# [REQUIREMENT]
Omit the pictures and extract only the lines from the line containing "Task: Switch to" to the end of the material, each exactly as written.
BEGIN RECORDS PROVIDED
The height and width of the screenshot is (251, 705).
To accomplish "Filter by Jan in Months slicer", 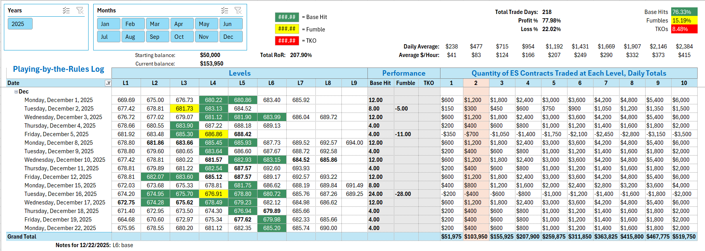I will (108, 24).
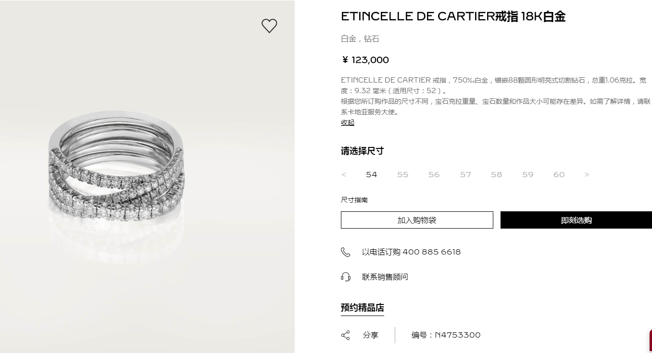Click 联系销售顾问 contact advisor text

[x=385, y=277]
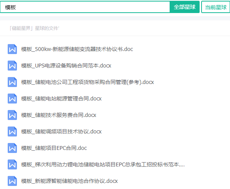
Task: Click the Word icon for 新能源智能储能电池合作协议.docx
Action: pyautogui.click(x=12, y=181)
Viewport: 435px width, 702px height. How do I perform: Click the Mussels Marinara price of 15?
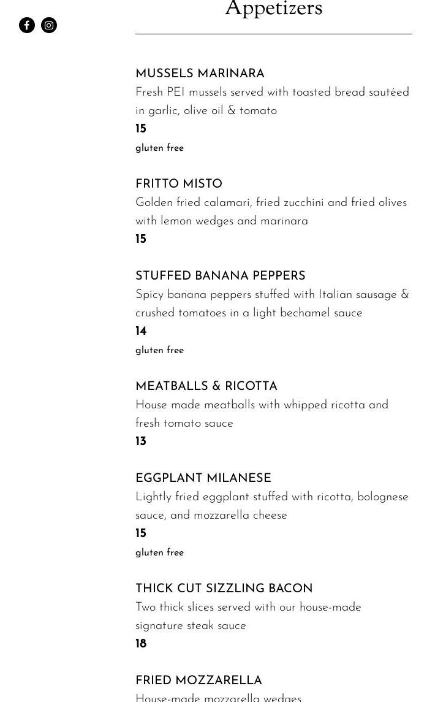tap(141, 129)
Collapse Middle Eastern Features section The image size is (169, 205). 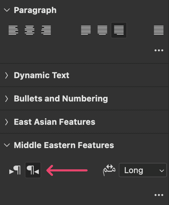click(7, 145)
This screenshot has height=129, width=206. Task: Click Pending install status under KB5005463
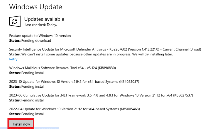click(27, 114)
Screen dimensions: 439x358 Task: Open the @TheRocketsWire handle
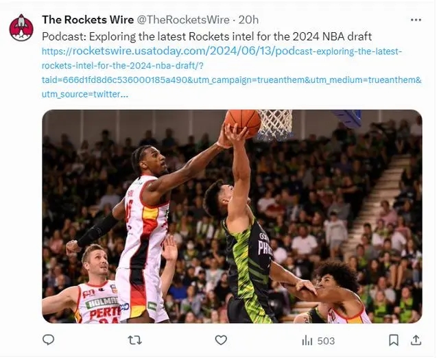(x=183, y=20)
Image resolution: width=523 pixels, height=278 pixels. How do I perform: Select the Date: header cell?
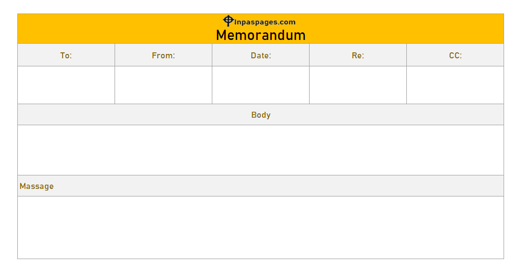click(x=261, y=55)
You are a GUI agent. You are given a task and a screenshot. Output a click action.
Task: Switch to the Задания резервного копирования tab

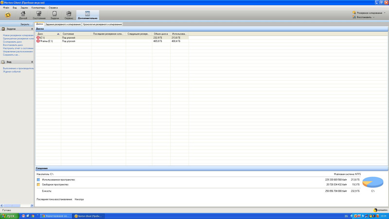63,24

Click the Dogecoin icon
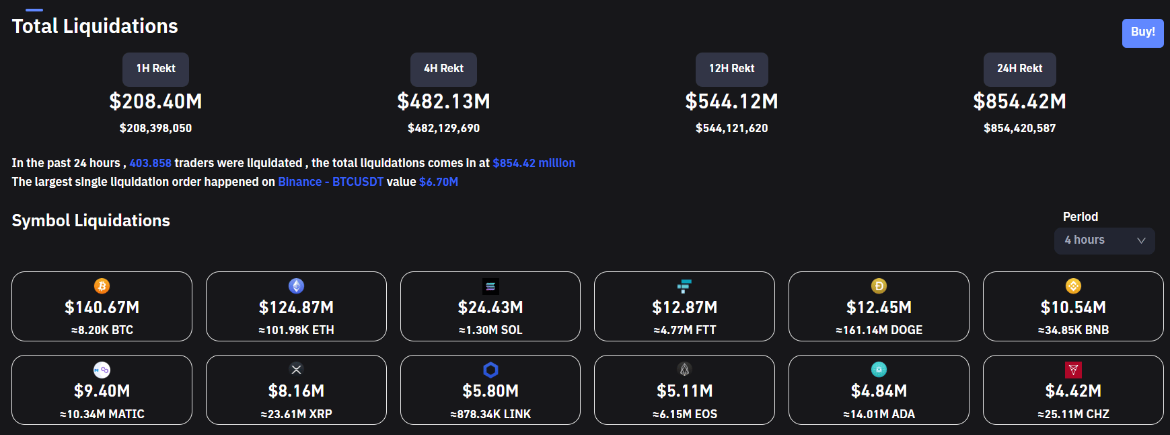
END RECORDS PROVIDED
# [SOLUTION FOR THIS EXERCISE]
Task: Switch to the Задания резервного копирования tab

63,24

Click the Dogecoin icon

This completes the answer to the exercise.